___ Data listing ___

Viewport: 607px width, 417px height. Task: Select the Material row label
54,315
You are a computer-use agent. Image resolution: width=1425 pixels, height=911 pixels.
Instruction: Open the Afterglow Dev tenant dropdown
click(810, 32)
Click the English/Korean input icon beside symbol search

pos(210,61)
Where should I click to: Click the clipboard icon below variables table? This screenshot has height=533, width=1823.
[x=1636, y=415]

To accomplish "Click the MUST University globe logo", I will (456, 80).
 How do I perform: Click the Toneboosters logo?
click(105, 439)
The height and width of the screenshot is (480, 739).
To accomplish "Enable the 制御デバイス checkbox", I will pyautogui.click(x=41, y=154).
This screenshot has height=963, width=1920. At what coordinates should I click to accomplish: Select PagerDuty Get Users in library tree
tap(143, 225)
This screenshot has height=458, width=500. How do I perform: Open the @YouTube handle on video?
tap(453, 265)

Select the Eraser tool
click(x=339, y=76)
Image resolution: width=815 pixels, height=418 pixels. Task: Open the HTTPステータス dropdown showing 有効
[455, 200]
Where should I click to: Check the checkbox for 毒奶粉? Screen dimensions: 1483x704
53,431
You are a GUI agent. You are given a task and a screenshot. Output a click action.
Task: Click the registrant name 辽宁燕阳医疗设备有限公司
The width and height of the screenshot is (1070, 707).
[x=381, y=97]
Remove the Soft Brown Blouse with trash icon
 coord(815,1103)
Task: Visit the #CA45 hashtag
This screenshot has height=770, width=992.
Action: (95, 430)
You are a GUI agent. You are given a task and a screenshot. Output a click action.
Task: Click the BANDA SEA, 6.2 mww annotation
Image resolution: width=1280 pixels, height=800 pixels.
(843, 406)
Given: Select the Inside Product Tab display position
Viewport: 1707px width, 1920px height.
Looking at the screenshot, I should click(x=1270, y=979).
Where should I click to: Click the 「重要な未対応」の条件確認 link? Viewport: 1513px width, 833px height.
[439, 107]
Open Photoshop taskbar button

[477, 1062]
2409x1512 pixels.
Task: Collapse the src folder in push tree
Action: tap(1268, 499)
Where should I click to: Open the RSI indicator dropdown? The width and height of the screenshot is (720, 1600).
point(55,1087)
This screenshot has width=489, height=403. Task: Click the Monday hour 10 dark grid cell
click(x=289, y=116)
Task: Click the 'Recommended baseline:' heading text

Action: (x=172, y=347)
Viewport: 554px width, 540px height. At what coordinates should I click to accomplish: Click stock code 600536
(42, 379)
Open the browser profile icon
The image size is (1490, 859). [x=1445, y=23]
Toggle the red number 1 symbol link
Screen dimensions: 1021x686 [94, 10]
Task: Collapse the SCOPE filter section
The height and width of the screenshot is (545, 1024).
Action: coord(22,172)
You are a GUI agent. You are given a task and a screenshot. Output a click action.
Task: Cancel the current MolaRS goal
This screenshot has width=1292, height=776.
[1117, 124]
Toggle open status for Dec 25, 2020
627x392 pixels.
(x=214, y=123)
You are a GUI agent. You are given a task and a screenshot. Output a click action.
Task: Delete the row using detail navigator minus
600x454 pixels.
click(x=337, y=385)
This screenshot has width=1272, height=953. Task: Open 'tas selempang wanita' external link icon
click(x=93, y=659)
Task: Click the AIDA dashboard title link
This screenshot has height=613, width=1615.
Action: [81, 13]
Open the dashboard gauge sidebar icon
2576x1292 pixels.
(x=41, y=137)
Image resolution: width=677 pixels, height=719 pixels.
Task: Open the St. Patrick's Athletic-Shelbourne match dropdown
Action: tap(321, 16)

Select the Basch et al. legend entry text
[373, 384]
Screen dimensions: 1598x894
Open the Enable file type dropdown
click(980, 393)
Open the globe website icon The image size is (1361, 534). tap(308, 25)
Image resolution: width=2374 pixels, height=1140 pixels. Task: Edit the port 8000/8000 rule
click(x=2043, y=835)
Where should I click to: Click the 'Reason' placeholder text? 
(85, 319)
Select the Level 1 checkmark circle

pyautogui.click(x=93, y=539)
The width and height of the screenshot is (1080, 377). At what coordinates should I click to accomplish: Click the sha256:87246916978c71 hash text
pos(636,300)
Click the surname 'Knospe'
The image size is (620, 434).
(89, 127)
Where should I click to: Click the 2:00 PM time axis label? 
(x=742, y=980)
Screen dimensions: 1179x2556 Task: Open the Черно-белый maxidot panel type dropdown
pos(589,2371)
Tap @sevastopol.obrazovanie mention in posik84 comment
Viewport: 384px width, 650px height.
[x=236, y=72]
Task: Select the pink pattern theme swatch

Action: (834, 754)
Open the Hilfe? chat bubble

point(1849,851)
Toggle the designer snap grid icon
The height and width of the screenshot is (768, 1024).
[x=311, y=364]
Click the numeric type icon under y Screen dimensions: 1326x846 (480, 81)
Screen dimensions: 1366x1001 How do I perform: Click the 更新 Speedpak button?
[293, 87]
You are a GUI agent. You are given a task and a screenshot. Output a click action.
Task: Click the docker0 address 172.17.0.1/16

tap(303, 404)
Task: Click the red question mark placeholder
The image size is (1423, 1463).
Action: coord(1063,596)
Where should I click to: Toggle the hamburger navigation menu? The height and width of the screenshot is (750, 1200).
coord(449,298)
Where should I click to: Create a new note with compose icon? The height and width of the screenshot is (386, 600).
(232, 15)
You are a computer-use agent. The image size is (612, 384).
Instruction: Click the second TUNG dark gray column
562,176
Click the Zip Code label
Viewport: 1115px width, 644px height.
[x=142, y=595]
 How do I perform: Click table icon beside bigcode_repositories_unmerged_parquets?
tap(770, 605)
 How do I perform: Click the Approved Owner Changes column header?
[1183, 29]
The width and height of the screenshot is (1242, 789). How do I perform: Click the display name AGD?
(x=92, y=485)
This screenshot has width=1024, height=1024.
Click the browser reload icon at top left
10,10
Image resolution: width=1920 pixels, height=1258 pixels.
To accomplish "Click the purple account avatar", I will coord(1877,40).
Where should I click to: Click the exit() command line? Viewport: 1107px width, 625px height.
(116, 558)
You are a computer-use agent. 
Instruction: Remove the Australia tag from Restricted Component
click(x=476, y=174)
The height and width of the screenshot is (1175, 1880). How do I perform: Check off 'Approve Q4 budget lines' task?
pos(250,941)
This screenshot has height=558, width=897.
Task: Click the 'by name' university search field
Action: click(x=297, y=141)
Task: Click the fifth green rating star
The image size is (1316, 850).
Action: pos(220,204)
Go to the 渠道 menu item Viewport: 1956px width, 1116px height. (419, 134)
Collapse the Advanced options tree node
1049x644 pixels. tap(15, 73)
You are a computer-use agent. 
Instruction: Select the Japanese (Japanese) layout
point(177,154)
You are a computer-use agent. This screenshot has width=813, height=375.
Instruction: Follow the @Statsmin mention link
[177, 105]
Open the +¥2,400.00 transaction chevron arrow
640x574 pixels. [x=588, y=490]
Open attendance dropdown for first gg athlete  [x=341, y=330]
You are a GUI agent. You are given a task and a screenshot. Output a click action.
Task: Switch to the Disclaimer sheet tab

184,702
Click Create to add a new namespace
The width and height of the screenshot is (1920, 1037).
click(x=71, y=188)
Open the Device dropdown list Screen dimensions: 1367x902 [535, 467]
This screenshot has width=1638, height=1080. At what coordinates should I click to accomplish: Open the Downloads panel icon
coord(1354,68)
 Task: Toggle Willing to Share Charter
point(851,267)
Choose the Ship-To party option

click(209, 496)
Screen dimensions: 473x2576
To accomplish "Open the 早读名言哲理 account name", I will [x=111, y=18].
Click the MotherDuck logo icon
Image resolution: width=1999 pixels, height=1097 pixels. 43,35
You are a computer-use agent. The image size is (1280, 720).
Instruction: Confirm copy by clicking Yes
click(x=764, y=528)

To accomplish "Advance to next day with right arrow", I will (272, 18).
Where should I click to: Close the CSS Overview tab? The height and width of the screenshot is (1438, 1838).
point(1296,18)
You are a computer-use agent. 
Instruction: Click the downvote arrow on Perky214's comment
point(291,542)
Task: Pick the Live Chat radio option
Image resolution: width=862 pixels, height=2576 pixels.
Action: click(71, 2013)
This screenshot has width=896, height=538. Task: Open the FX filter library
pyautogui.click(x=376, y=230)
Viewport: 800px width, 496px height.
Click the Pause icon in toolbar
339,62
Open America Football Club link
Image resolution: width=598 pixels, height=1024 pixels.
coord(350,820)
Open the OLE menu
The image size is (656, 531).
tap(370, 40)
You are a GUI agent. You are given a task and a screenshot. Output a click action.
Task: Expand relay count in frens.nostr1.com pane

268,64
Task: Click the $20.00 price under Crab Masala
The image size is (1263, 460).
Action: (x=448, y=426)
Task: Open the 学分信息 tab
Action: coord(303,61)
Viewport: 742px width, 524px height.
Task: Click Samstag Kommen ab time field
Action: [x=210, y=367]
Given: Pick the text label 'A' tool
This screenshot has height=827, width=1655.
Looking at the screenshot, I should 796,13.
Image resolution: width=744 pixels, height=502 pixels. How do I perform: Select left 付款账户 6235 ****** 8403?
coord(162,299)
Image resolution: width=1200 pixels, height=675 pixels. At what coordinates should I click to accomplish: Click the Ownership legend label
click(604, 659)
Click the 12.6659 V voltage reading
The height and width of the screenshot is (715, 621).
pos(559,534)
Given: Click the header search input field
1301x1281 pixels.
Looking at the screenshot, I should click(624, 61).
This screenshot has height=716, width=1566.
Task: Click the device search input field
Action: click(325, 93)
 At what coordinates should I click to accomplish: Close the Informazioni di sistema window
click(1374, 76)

___

- **Requirements**
Turn the stretch of the data from the line containing "Where should I click to: Close" through the line containing "point(291,542)" into a numbered list, omitting any blank lines.

- **Task result**
1. Where should I click to: Close the CSS Overview tab? The height and width of the screenshot is (1438, 1838).
2. point(1296,18)
3. You are a computer-use agent. 
4. Instruction: Click the downvote arrow on Perky214's comment
5. point(291,542)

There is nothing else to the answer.